La lutte sénégalaise est jalonnée de dynasties familiales où le talent se transmet d’une génération à l’autre. Parmi les figures tutélaires de la discipline, un ancien champion a vu sa descendance marquer l’histoire de la lutte avec frappe, et ce, malgré une opposition initiale ferme de sa part quant au choix de carrière de ses enfants.
Mamadou Sakho, plus connu sous le surnom de Double Less ou le « Seigneur » des arènes, a régné sur la lutte sénégalaise entre 1972 et 1999. Comme le détaille Le Soleil Sports, son parcours l’a mené des arènes locales aux compétitions internationales.

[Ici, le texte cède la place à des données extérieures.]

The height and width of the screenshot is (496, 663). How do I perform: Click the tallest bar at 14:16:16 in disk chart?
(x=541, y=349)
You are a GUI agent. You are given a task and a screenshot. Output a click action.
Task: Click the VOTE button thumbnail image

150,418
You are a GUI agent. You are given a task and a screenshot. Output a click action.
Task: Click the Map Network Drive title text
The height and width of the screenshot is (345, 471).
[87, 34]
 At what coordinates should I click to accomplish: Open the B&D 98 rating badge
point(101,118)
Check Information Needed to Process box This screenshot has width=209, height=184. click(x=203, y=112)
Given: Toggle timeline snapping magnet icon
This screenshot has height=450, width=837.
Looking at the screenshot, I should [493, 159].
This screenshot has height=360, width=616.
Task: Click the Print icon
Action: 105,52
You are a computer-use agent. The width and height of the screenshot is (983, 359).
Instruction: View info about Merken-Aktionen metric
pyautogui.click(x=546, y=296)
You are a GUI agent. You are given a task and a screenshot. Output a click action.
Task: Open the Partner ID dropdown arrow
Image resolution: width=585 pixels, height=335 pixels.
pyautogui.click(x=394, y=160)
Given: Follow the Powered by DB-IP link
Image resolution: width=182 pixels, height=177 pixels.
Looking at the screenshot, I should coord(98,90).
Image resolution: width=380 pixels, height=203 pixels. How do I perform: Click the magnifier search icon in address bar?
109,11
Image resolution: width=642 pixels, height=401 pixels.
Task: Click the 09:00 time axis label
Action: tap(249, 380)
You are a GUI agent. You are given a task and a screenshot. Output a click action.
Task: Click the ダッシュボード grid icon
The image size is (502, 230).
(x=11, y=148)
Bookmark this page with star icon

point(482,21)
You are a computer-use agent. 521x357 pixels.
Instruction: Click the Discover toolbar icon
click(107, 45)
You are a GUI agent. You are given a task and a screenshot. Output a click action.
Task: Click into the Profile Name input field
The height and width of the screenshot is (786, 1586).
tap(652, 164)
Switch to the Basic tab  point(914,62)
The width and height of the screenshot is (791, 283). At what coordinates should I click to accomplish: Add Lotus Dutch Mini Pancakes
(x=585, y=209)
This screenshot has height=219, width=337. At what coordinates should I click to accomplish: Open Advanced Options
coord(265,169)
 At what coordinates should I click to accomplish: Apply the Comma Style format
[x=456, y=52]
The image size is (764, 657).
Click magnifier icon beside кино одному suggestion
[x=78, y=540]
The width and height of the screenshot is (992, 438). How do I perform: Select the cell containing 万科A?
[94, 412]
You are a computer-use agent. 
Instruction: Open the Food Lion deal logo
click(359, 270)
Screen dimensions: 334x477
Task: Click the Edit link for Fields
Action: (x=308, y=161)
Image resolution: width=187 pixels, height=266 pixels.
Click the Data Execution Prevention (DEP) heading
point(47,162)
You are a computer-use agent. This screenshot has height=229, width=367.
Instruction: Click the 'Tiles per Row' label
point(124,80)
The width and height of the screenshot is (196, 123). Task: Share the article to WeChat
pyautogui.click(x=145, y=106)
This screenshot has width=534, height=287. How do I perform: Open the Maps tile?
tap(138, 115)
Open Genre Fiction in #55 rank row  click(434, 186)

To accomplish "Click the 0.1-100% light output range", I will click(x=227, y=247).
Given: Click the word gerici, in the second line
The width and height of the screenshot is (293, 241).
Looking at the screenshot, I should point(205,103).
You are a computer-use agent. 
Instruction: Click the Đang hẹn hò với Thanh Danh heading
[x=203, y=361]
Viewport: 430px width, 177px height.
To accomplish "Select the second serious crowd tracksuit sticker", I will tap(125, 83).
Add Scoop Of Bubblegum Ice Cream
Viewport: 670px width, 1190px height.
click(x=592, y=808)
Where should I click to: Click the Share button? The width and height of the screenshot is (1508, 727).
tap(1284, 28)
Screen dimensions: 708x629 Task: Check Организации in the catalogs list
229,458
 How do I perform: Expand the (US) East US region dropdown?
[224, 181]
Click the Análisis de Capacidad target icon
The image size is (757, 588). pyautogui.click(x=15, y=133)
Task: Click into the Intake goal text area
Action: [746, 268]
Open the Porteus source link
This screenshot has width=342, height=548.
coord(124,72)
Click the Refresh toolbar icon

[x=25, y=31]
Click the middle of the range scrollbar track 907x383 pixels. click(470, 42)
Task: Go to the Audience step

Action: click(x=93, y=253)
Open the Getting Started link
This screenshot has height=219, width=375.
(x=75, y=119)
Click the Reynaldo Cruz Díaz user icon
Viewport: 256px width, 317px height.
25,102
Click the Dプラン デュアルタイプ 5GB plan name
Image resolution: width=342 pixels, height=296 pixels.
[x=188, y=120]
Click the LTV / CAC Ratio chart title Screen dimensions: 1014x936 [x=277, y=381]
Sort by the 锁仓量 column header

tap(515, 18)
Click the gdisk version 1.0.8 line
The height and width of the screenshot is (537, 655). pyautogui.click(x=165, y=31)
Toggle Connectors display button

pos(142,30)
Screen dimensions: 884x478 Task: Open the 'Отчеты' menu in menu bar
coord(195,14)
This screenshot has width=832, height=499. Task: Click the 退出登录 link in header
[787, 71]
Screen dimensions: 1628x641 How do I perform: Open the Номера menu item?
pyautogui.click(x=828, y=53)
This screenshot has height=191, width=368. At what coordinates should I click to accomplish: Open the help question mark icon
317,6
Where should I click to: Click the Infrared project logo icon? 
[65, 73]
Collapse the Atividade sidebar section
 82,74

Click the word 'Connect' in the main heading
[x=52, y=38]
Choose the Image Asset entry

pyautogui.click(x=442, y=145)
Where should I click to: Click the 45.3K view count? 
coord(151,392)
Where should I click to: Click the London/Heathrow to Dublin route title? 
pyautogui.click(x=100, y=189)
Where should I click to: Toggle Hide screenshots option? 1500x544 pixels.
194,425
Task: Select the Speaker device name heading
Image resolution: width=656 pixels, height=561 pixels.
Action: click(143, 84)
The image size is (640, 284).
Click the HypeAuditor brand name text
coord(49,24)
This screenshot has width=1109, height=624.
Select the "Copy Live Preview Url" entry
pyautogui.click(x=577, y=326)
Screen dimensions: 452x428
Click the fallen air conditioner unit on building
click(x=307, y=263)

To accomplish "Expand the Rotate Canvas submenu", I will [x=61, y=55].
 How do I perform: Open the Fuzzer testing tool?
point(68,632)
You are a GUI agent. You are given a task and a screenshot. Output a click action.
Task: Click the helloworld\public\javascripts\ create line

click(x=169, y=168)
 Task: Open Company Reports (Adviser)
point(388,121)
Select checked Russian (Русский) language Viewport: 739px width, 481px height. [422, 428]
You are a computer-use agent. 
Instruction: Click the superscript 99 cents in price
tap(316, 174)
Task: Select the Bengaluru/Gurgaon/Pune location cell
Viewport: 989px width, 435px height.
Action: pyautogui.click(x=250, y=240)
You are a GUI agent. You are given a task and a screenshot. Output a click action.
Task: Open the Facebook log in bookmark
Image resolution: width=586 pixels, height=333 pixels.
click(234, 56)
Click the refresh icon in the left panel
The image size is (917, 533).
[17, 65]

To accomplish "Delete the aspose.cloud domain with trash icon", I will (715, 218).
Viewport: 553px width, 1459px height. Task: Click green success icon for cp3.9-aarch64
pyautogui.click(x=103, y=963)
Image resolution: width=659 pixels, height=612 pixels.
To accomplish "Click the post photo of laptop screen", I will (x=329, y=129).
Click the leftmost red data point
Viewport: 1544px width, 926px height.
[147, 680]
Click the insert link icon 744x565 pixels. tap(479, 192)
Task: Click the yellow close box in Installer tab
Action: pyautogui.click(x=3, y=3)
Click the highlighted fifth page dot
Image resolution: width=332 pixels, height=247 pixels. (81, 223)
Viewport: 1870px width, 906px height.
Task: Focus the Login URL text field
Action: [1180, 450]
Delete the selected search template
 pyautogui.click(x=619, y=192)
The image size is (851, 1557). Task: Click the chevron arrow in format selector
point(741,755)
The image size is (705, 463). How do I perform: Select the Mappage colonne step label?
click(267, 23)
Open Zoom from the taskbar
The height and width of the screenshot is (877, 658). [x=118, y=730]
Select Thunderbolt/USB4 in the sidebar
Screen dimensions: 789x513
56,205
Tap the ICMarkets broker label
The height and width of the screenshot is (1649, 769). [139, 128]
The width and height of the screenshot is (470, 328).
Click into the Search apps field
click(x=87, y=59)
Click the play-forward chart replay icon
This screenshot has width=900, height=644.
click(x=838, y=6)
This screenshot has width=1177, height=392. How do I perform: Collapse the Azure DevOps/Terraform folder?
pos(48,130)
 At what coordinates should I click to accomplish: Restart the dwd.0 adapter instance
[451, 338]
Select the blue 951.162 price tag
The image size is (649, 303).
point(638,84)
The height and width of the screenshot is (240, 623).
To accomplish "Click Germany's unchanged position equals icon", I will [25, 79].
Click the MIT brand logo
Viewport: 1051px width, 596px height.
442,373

Il a représenté le Sénégal lors de trois éditions des Jeux Olympiques (Montréal 1976, Moscou 1980, Los Angeles 1984) et a réalisé un doublé inédit aux Jeux africains de Nairobi, décrochant l’or en lutte gréco-romaine face à l’Égyptien El Hadad et en lutte simple contre le Nigérian Olulu Dagu.
Malgré ce palmarès, Double Less ne souhaitait pas voir ses enfants embrasser la même voie. Soucieux de leur assurer une stabilité professionnelle, il a initialement orienté son fils aîné, Omar Sakho (futur Balla Gaye 2), vers la mécanique, et son cadet, Salif Sakho (Sa Thiès), vers la menuiserie. Notre rédaction note, en s’appuyant sur les éléments du Soleil Sports, que c’est dans la clandestinité que les deux frères ont forgé leur expérience. Ils participaient en cachette aux « mbapatt » (séances de lutte nocturnes) avant de s’illustrer dans les galas de quartier.
Face aux performances de ses fils dans la lutte avec frappe, Mamadou Sakho a finalement revu sa position. Il a structuré leur encadrement en fondant une école de lutte à Keur Massar, devenue le bastion de Sa Thiès, tout en supervisant la carrière de Balla Gaye 2 à Guédiawaye, validant ses combats et gérant sa préparation stratégique et mystique.
Cet encadrement familial a conduit au sommet. Le 22 avril 2012, Balla Gaye 2 est devenu Roi des arènes en faisant chuter Yakhya Diop, dit Yékini. Double Less a pu assister à l’ascension de ses fils avant son décès le 5 septembre 2021 à Keur Massar, des suites d’une longue maladie. L’héritage sportif s’est ensuite prolongé : selon les données rapportées par Le Soleil Sports, Sa Thiès a également atteint la consécration suprême en détrônant Modou Lô un dimanche 5 avril à l’Arène nationale de Pikine. Un troisième fils, Élou Fils de Falaye, avance actuellement à pas mesurés dans l’arène, perpétuant ainsi la présence de la famille Sakho, qui compte désormais une légende et deux Rois des arènes.